The hotel, which is developed and managed by Hay Creek Hotels, has worked hard implementing health and safety measures, Vallier said, which include vigorous cleaning methods using an electrostatic disinfectant sprayer, social distancing signage, hand-sanitizing stations, mandated face coverings in public spaces, contactless check-in, digital messaging between staff and guests using Kipsu, and the elimination of amenities such as robes and shoe shine kits from guest rooms (though they are still available).

“You know that each time you enter one of our guest rooms, it’s as clean and as safe as possible,” she said.

Inside the rooms, visitors will discover a contemporary style that still honors the building’s 19th century architecture, with rooms done in purple and gray and boasting original brick accent walls, full wall sheers, dimmable lighting, Simmons pillow-top king sized beds, 55-inch smart TVs, and whitewashed hardwood floors.

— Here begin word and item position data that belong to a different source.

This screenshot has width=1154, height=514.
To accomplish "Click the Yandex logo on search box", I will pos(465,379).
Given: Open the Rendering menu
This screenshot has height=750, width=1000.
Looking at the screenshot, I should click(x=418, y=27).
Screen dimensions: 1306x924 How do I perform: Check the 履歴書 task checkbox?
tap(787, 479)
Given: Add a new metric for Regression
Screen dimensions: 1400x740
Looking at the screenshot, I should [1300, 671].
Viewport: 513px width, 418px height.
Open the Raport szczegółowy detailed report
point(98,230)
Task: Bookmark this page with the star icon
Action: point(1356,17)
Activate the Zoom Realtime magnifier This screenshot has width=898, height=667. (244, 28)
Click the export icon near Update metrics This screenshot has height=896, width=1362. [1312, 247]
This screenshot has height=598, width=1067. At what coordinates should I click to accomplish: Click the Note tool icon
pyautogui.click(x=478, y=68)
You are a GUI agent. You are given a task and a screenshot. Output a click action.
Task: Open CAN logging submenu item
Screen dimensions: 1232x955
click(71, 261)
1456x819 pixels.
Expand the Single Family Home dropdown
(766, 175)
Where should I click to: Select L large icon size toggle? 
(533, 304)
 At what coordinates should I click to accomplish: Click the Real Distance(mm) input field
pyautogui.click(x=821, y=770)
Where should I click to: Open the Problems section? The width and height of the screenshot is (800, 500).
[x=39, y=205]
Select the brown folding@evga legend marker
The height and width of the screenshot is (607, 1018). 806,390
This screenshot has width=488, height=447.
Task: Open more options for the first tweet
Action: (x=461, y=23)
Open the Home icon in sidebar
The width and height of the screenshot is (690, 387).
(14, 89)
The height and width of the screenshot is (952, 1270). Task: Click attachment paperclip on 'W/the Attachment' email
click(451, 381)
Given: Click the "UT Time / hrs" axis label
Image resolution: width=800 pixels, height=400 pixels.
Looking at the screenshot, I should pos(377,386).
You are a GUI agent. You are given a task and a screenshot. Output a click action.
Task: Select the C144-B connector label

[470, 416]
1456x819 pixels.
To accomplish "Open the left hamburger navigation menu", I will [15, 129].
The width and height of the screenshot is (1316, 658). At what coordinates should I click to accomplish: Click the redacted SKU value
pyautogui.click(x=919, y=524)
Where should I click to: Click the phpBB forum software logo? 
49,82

“It has definitely been a challenge, although an absolute pleasure,” Vallier said. “The pleasure is being able to come in today and be able to make the bed with a crisp new sheet and put a pillow case on the pillow and walk through this building and see where it came from and now what it is.”

“It’s really happening,” said Vallier. “We’re really opening. It’s one little milestone. It’s just one day. But we did it.”